> Textauszug
• • •

Und hier hat die Verfassungsgebende Versammlung unglaublicherweise vorübergehende Bestimmungen beschlossen, die die Möglichkeit eines Gesetzeswerks zunichtemachen, das erlauben würde, das von der Diktatur aufgezwungene neoliberale Wirtschaftsmodell zu ersetzen. Sie hat tatsächlich den (für einen Verfassungsprozess) aussergewöhnlichen und beispiellosen Beschluss gefasst, dass das Parlament der sterbenden Verfassung die Ausführungsgesetze der neuen Verfassung erlässt! Vergessen wir nicht, dass in diesem (aktuellen) Parlament die traditionelle Rechte 50 Prozent des Senats ausmacht. Es wird unmöglich sein, falls die neue Verfassung angenommen wird, gegen den Willen dieses Parlaments irgendein Gesetz durchzubringen. Dieses wird nichts akzeptieren, das das «chilenische Modell» substantiell ändern würde.

Das Verblüffendste an der ganzen Sache ist, dass die Konstituante bei Annahme der neuen Verfassung im kommenden Plebiszit nicht nur die volle Legitimität hatte, sofortige neue Parlamentswahlen einzuberufen, sondern auch die gesetzliche Voraussetzung. Denn Artikel 138 des Gesetzes 21.200 von Dezember 2019, Grundlage des Prozesses zur Verfassungsänderung, sagt: «Die neue Verfassung kann gewählte Autoritäten nicht vorzeitig absetzen, ausser jene Institutionen, die abgeschafft werden oder Objekt einer substantiellen Veränderung sind.»

Die Legislative hat unter den permanenten Bestimmungen des Projekts der Neuen Verfassung eindeutig «substantielle Modifizierungen» erfahren. Es steht praktisch fest, dass sich nach einem Abstimmungssieg für die neue Verfassung bei sofort folgenden Wahlen dfiese Mehrheit halten würde, um zu erreichen, dass die neue Verfassung sich tatsächlich in ihr entsprechenden Gesetzen ausdrücken könne.

• • •

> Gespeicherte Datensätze
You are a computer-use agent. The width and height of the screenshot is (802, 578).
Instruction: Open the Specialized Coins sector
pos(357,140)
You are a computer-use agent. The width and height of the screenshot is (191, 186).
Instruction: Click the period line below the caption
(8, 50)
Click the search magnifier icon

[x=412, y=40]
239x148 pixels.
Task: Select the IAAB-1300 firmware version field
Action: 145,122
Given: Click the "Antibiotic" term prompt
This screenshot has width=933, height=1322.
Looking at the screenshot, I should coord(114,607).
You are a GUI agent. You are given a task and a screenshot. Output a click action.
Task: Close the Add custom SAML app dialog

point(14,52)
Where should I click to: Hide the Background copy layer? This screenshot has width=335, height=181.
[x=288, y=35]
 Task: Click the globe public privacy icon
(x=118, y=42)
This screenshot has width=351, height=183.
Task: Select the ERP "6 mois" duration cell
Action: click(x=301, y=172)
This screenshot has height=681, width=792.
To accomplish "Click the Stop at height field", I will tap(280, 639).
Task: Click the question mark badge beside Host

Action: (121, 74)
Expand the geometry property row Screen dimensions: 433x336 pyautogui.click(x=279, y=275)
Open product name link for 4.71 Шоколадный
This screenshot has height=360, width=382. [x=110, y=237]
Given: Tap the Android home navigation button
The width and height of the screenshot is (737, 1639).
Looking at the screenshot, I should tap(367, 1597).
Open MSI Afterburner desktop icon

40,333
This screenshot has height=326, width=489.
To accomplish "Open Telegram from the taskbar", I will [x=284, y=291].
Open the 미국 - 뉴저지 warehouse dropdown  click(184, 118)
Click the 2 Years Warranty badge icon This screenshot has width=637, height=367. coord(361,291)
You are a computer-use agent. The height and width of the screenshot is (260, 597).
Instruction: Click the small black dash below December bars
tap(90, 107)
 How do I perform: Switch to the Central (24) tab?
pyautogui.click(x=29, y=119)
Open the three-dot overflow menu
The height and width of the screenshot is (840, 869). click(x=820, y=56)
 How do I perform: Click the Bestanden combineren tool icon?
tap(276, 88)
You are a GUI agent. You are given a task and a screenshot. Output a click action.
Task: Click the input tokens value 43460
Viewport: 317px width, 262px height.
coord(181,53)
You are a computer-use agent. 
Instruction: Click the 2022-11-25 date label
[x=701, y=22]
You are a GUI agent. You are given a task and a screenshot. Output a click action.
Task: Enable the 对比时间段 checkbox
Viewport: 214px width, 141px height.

• • •

> Arbeitsauftrag A
Überarbeiten Sie den Textauszug von „Die Legislative hat“ bis „Gesetzen ausdrücken könne.“, indem Sie „Legislative“ durch „gesetzgebende Gewalt“ ersetzen.
> Arbeitsauftrag B
Auf welchen Artikel welches Gesetzes stützt der Textauszug die gesetzliche Voraussetzung für sofortige neue Parlamentswahlen?
> Arbeitsauftrag C
Entscheiden Sie für jede Aussage, ob sie mit dem Textauszug übereinstimmt: (i) Im aktuellen Parlament macht die traditionelle Rechte 50 Prozent des Senats aus. (ii) Die Ausführungsgesetze der neuen Verfassung soll ein neu gewähltes Parlament erlassen. (iii) Das Gesetz 21.200 stammt aus dem Dezember 2019.
Die gespeicherten Datensätze stehen in keinem Zusammenhang mit dem Textauszug.

> Antwortbereich A
Die gesetzgebende Gewalt hat unter den permanenten Bestimmungen des Projekts der Neuen Verfassung eindeutig «substantielle Modifizierungen» erfahren. Es steht praktisch fest, dass sich nach einem Abstimmungssieg für die neue Verfassung bei sofort folgenden Wahlen dfiese Mehrheit halten würde, um zu erreichen, dass die neue Verfassung sich tatsächlich in ihr entsprechenden Gesetzen ausdrücken könne.

> Antwortbereich B
Auf Artikel 138 des Gesetzes 21.200 von Dezember 2019.

> Antwortbereich C
(i) Ja: „die traditionelle Rechte 50 Prozent des Senats ausmacht“
(ii) Nein: „dass das Parlament der sterbenden Verfassung die Ausführungsgesetze der neuen Verfassung erlässt“
(iii) Ja: „Gesetzes 21.200 von Dezember 2019“